:: Instruction ::
Copy word for word the passage of the essay below on needing a bigger home that opens with "Need. It’s a" and closes with "you all do.".

Need. It’s a strong word and so often confused for “want.” Sometimes the difference between the two is so slight that it takes prayerful discernment to know which is which. It is something that we wrestle with a lot—as I’m sure you all do.
So to say I feel that we need a bigger home is something that I don’t say lightly. And I know that I could be wrong (I did say feel, not know. I do know that I want!) And it’s not because I’m worldly (at least, I think I’m not) but rather because I LOVE my children so much, and really feel it is in their best interest to have a little more space!
It’s something we have talked about since we moved here just under three years ago. At the time, we had four children. Now we have six, going on seven. Or (cough cough) maybe more…
Don’t get me wrong, I LOVE our home. It serves us well. I love our beautiful, fenced in back yard that the kiddos can play in. I love love love our neighbors! But having three boys share one small room is getting a little tight. And feeling like I want my kids to be out of the kitchen while I’m preparing dinner just because I’m getting claustrophobic isn’t my style. (Our kitchen is more apartment-sized.) And when you add the 5-6 neighbor children that are in and out on a daily basis, it can be a bit overwhelming.
We feel like that NOW, so how are we going to feel after we’ve added to our family AND the kiddos begin to turn into teenagers? (:
I know that most families throughout the world would give anything to have our home, so it seems selfish of me to even think about wanting anything more. And I promise you, I am so grateful for what we do have. But we do have some significant special needs. One example—two daughters who are blind and could benefit so much from a large playroom fitted to their specific abilities.

:: Data rows ::
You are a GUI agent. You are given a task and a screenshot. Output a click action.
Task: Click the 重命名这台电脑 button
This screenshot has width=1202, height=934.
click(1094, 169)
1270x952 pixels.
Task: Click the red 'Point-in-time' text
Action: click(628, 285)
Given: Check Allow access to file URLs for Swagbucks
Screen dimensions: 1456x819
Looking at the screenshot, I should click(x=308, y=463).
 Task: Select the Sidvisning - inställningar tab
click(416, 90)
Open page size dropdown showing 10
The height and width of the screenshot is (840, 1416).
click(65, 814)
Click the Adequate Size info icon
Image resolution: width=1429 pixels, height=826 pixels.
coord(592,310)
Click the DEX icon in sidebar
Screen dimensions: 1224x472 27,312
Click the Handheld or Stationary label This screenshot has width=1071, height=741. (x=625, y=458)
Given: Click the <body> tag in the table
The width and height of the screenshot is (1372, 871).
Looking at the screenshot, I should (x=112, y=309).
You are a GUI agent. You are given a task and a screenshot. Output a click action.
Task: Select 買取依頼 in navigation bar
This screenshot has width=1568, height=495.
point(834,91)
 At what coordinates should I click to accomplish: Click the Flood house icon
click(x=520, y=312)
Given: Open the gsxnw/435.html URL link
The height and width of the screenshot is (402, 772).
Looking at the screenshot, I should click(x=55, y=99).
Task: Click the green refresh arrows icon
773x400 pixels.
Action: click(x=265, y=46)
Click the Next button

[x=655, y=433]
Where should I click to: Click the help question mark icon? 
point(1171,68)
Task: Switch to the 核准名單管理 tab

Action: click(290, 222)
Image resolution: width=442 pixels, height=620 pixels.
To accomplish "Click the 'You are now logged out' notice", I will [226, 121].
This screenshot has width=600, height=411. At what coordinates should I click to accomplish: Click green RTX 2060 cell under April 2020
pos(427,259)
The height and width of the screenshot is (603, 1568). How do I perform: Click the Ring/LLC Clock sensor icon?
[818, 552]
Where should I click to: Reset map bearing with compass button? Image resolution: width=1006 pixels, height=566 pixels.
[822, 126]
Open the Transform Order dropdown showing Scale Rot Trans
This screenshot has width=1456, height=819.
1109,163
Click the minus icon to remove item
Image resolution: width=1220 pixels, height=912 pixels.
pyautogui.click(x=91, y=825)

:: Problem solution ::
Need. It’s a strong word and so often confused for “want.” Sometimes the difference between the two is so slight that it takes prayerful discernment to know which is which. It is something that we wrestle with a lot—as I’m sure you all do.